Inspired by the process that powers all life on Earth, researchers at Glasgow University aim to harness photo- synthetic bacteria to create a hydrocarbon substance similar to petrol.
As well as being renewable, the new “fossil fuel” would be storable. It could be pumped underground for use when needed, cutting reliance on dwindling reserves of coal, oil and gas that took millions of years to form. Greenhouse gas emissions would also be reduced as a result of using carbon dioxide to create the fuel.
“The bacteria will take in power, plus carbon dioxide and water, to create an oil-type fuel that can be made into petrol and used in ordinary combustion engines,” said Professor Richard Cogdell, joint project leader and director of Glasgow’s Institute of Molecular, Cell and Systems Biology.
“Emissions will be re-absorbed and used to make more fuel. If you didn’t want to make the fuel to burn, it could instead be stored – you could pipe it back into the ground, fill up the oil wells. It is all about storing electricity in the form of chemical bonds.”
Cogdell explained that photosynthesis is the only major process on the planet that is able to take solar energy and use it to make a fuel.
He said: “In natural photosynthesis that fuel is carbohydrate, and ultimately that provides all the food – not only for the plants but also for us.

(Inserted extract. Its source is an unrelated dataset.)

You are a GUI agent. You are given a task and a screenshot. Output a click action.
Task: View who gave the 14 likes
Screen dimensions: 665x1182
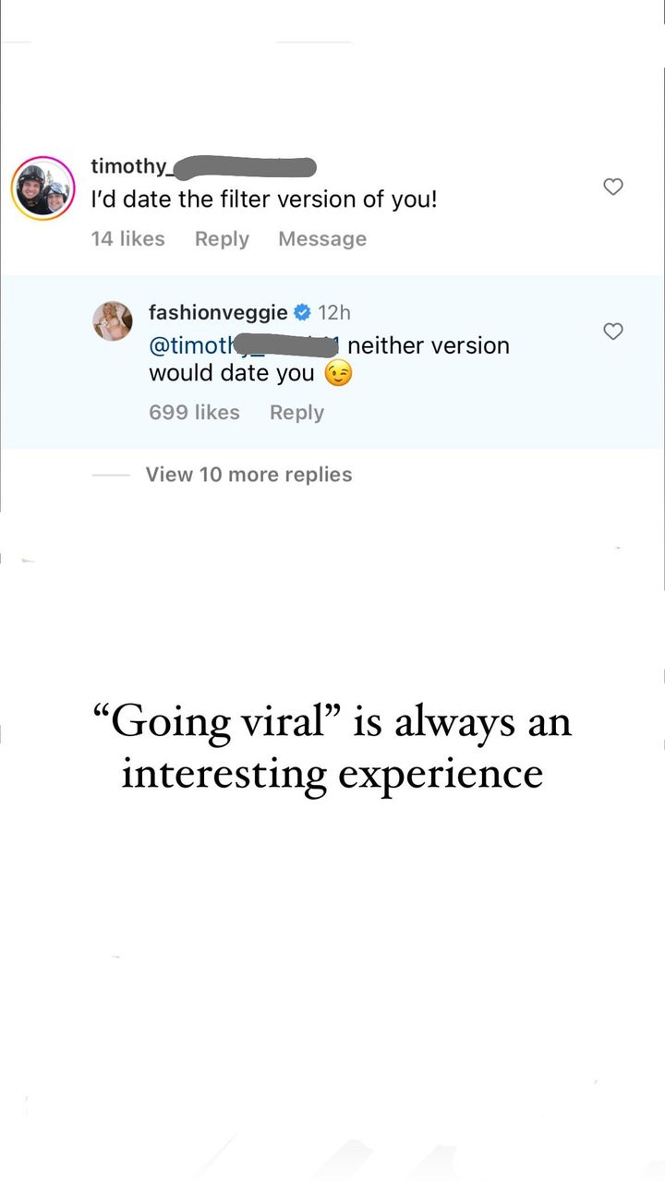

“So the whole of life on Earth is powered by photosynthesis and as a by-product it splits water and makes oxygen, which provides all the oxygen we breathe.
“As a further by-product, excess photosynthesis millions of years in the past has been stored as fossil fuels.
“We are essentially now burning the products of photosynthesis millions of years ago.
“Everything would be ok if it wasn’t for the fact that we are now producing more carbon dioxide than the plants can take back in again.
“The concentration in the atmosphere has been rising to historic levels in recent times, and this is having drastic environmental effects such as climate change.”
Initially the researchers plan to use surplus renewable electricity from wind or solar schemes to spark the reaction, shortcutting the energy-harvesting stage of the process.
“By tapping in earlier you can have much smaller requirements for surface area in order to harvest either solar energy or windmills,” he said.
Cogdell and colleague Prof Lee Cronin, regius chair of chemistry at the university, have now begun searching for the ideal bacteria species to carry out the process.
Once a suitable strain has been selected they will use genetic engineering to “tweak” it for optimum performance.
Cogdell is keen to stress the organisms would not be harmful. “These are naturally occurring, non-toxic, non- pathogenic bacteria, so there would be no risk from them.”
The project is still largely at the concept stage so there is no way of knowing the cost of generating this kind of fuel.
Scotland’s former chief scientific officer and Glasgow University vice-principal Prof Muffy Calder says the work could have “vital importance”.
She said: “Artificial photosynthesis and solar fuels are tremendously exciting developments, with real potential to change how we generate, store and consume energy.
“They could help us reduce our reliance on fossil fuels, and thus decrease carbon emissions and slow the progress of global climate change.”